Because the decision to drive high is far from an exact science, having these tools at our disposal is actually somewhat revolutionary. As cannabis has been illegal for so long, the conversation surrounding it has been stifled in a host of ways. New technology and data are just beginning to chip away at the catch-up game. Apps that help users consume cannabis and conduct themselves safely have the potential to affect public safety as a whole, but they depend on the motivation of cannabis users to take the initiative to use them. Their creators tend to believe that most people are responsible enough to make time for the extra step before driving off.

In addition to these kinds of apps, there are breathalyzer-like devices in the early stages of development that will be able to correctly measure how much and how recently a person has smoked. Now, whether those devices will be made available to the public or stay in the hands of law enforcement and perhaps medical professionals remains to be seen. Either way, these advancements are good news for everyone.

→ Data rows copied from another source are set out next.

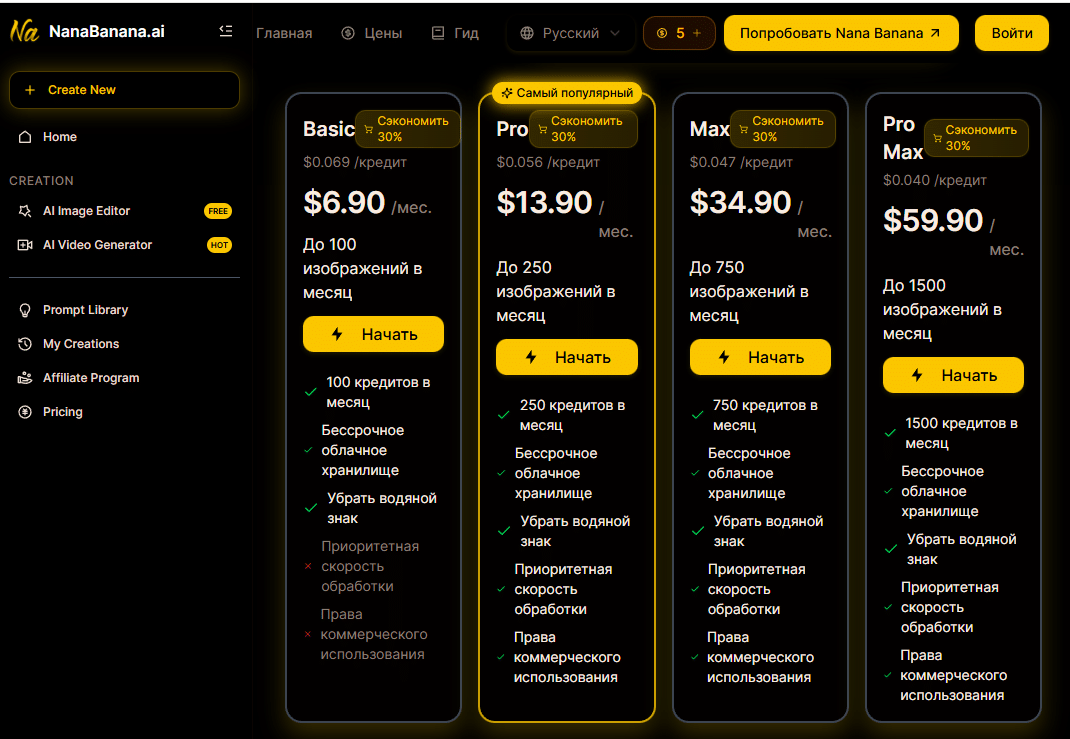Open the AI Image Editor tool
The image size is (1070, 739).
[86, 211]
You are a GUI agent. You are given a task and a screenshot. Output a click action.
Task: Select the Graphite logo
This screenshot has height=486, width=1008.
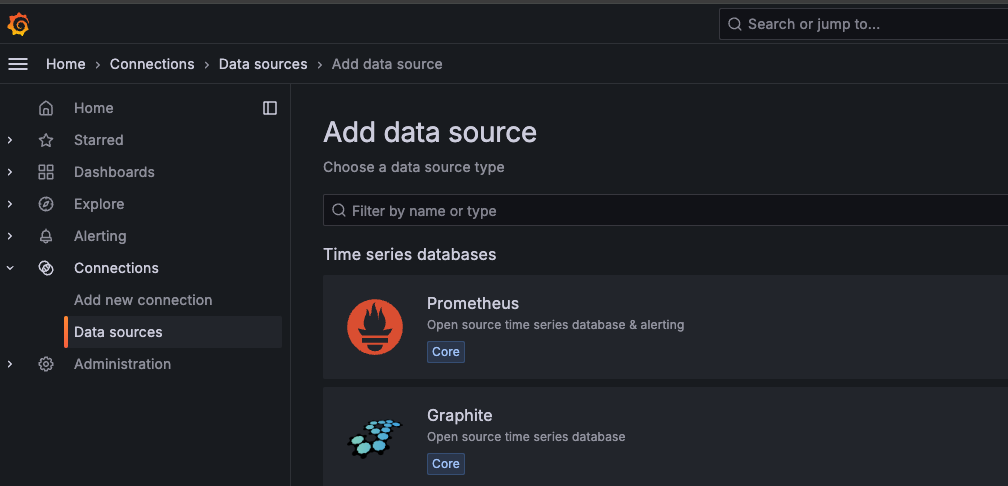click(x=375, y=438)
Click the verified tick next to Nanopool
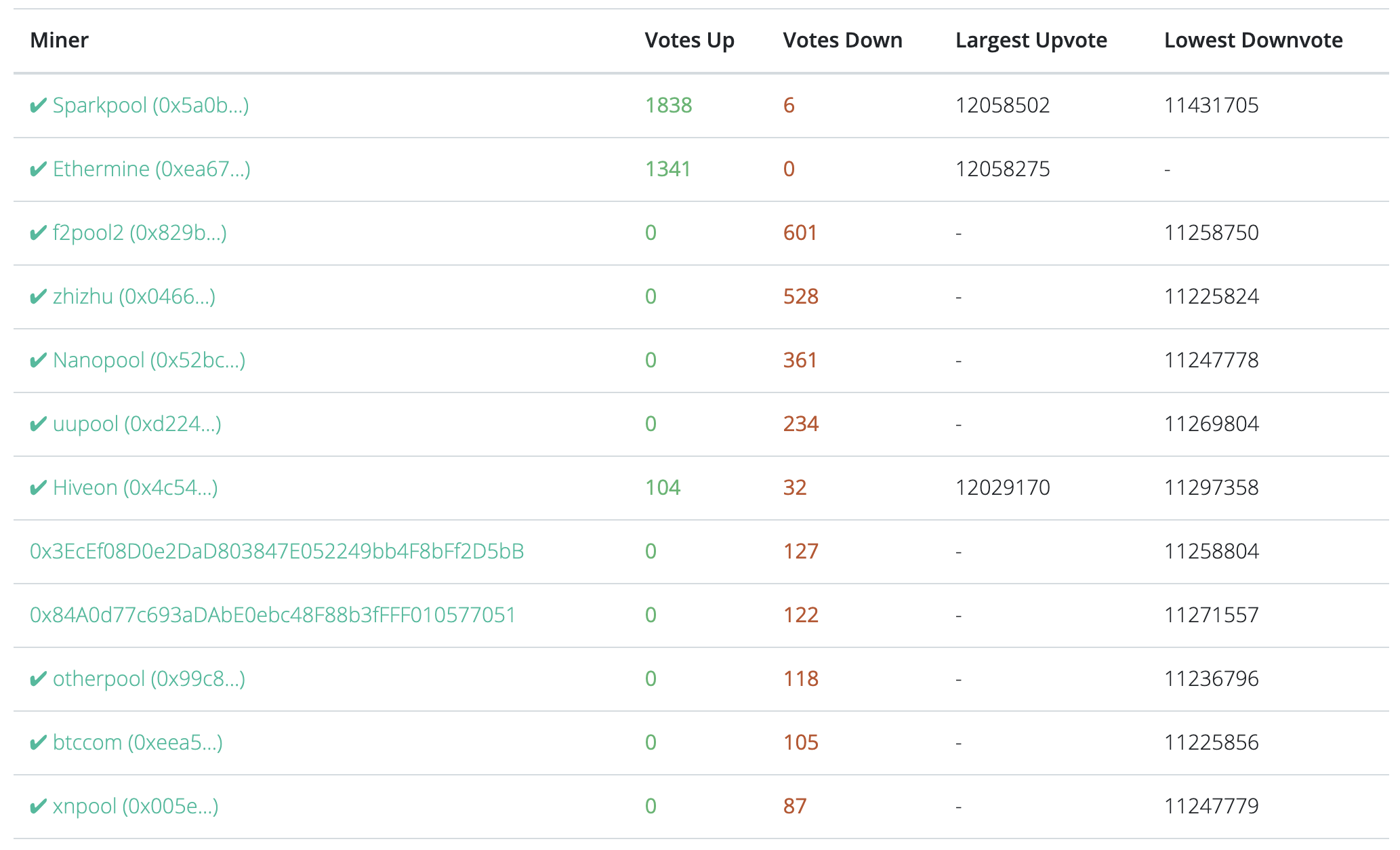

Ultimately, deciding whether to drive after using pot continues to depend totally on the situation at hand. Experienced, regular users can likely drive safely much sooner after smoking than those with a lower tolerance, but using an app to aid in this judgement call is still a smart move. The potency and type of the cannabis used can also play a role, but we don’t have quite enough information to make informed decisions based on those factors. Outdated and inaccurate processes used by police to determine how high drivers are might also dissuade you from driving after being high, but so will the more accurate advancements on the horizon. In short, if you’re really not sure what to do, stay home. If you think you’re okay to drive but need some reassurance, use an app that’s designed to help. The uncertainty here is real, but fortunately, if you are in fact too high, the stakes probably aren’t. And if they are, there’s an Uber driver nearby who’s ready to scoop you up and deliver you to some emergency ice cream. Safe smoking, Comrades.